A dozen years or so I managed a project where we were replacing a 3-year-old telephone banking system. Why were we replacing it after only 3 years? The customers loved the system and flocked to it, we were running out of capacity ... but the manufacturer - Unysis - had rather rudely stopped selling the hardware.
Did I mention that the customers loved the telephone banking system? The bank loved it too because it got customers self-serving themselves ... and they didn't have to employ so many branch staff.
It was free. But it paid for itself many, many times over.
Our competitors, on the other hand, charged their customers a (relatively small) fee to use their telephone banking system ... so most of their customers continued to do their time-consuming but low-value transactions in the branches. People are funny like that.
Those other banks had "sub-optimised" their profitability by making the Telephone Banking system a profit centre.

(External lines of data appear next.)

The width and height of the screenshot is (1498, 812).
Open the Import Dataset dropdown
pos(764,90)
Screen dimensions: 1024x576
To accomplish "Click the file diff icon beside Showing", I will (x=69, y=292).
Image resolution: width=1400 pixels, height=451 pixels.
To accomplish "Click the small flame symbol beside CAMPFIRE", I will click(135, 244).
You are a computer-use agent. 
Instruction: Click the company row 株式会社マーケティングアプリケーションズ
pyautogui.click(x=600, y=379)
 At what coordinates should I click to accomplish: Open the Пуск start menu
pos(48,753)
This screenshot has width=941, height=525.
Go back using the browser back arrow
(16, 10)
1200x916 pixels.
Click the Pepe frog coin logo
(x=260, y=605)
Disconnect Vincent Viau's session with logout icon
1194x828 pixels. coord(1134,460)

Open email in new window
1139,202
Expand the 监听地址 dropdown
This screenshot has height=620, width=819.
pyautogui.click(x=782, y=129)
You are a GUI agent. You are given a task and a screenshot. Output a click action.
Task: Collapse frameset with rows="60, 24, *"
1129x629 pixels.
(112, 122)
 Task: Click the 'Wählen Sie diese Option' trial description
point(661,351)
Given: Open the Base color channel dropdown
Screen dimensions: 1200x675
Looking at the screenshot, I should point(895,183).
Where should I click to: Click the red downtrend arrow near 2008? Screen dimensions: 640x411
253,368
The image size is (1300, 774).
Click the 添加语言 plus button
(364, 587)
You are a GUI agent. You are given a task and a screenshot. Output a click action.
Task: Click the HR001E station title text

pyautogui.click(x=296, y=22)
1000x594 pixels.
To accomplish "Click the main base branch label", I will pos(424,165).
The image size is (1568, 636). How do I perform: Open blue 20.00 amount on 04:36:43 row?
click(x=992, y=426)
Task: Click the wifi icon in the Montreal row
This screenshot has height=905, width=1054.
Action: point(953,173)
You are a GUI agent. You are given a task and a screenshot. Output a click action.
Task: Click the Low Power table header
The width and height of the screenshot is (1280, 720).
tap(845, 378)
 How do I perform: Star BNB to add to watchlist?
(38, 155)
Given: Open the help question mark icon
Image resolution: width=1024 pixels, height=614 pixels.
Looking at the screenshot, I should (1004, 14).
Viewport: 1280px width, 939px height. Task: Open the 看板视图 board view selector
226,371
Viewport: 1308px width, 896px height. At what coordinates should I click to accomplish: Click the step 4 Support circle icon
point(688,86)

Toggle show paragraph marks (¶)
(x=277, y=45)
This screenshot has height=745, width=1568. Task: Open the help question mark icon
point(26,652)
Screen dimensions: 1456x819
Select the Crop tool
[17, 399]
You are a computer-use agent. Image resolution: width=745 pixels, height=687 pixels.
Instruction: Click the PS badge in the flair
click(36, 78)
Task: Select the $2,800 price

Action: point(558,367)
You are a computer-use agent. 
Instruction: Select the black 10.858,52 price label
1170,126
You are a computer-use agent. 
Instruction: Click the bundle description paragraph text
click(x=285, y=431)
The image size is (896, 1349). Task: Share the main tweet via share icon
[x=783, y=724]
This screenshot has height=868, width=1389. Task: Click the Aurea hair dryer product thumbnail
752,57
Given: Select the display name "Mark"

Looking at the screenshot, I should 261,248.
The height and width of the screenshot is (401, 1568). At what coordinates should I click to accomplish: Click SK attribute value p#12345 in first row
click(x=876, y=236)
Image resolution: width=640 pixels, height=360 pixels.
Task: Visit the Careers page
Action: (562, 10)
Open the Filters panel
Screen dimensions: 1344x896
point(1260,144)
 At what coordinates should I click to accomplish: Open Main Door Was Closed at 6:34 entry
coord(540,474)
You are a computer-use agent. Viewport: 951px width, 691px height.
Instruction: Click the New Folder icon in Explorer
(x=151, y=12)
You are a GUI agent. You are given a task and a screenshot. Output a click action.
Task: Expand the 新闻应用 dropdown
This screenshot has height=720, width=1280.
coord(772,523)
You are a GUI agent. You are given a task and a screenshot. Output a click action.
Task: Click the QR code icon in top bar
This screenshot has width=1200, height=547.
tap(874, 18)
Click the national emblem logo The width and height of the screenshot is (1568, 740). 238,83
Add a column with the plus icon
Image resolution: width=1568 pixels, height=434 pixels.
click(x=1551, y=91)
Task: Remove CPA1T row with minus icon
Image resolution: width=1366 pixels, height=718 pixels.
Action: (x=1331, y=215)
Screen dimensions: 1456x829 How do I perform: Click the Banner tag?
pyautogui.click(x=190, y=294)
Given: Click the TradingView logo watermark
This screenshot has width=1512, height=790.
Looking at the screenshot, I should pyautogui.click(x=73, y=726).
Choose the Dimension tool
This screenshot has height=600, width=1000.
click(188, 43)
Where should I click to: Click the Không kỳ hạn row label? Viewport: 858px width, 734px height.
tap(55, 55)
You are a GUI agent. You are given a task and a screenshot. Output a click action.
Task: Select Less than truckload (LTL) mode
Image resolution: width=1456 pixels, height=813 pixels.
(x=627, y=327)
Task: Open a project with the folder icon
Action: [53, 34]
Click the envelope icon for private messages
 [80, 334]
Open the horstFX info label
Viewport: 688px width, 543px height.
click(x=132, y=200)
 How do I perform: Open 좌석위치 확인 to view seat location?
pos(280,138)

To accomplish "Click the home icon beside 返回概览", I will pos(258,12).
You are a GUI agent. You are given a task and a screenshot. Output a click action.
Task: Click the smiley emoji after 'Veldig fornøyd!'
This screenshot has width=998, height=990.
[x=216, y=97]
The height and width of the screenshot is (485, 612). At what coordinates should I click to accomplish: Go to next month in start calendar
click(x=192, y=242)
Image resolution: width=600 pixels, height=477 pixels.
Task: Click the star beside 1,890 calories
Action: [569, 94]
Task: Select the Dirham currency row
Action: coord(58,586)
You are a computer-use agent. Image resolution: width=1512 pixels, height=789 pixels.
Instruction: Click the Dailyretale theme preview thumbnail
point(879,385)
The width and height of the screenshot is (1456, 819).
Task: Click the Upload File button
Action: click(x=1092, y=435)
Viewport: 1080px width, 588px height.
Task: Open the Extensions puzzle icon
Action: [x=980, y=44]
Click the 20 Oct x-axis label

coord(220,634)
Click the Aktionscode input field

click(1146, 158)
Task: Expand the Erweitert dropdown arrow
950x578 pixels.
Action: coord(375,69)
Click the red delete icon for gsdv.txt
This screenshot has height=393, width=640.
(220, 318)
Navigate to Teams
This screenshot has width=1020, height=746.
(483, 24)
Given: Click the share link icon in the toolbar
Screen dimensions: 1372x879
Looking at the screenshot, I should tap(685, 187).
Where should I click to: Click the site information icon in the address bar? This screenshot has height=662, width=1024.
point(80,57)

Now skip forward 12 years ...
Greg Fraley, Author of Jack's Notebook, writes about how Cineworld did refund the cost of a movie he couldn't see (due to a fire at the cinema) but wouldn't refund the transaction fee (which he had to pay because he booked online):
I would have to call the corporate help line for that. I didn't make a fuss, I took the partial refund ... Later, while eating sushi, I realize that I now hate Cineworld for not giving me a full refund.
Greg went on to suggest several ways that Cineworld could have turned the unfortunate incident into a positive experience for their customers.
I'm on Greg's side ... and I too hate Cineworld.
They're my local cinema and if I go to a movie which might be popular I always have this little debate with myself - should I pay their miserable little "transaction fee" so that when I get to the cinema I can get my ticket quickly from the queue-free ticket issuing machine OR should I save myself a tiny bit of money, go to the cinema and wait in their long, long queues?
Oh what a dilemma - and all because I resent having to pay a miserable little fee to book online. I think the fee might be 25p. The ticket issuing machine never, never, never has anyone else using it when I get there so Cineworld must regret ever setting up their online system.
How many more people would buy online (cheap for Cineworld) if there was no transaction fee?
How much money could Cineworld save if people bought on line and they didn't need to employ so many staff to sell tickets in their cinema?
I wonder how much happier their customers would be.
I wonder how much more money they would make.
It's not a profit centre if it makes you lose money as a whole.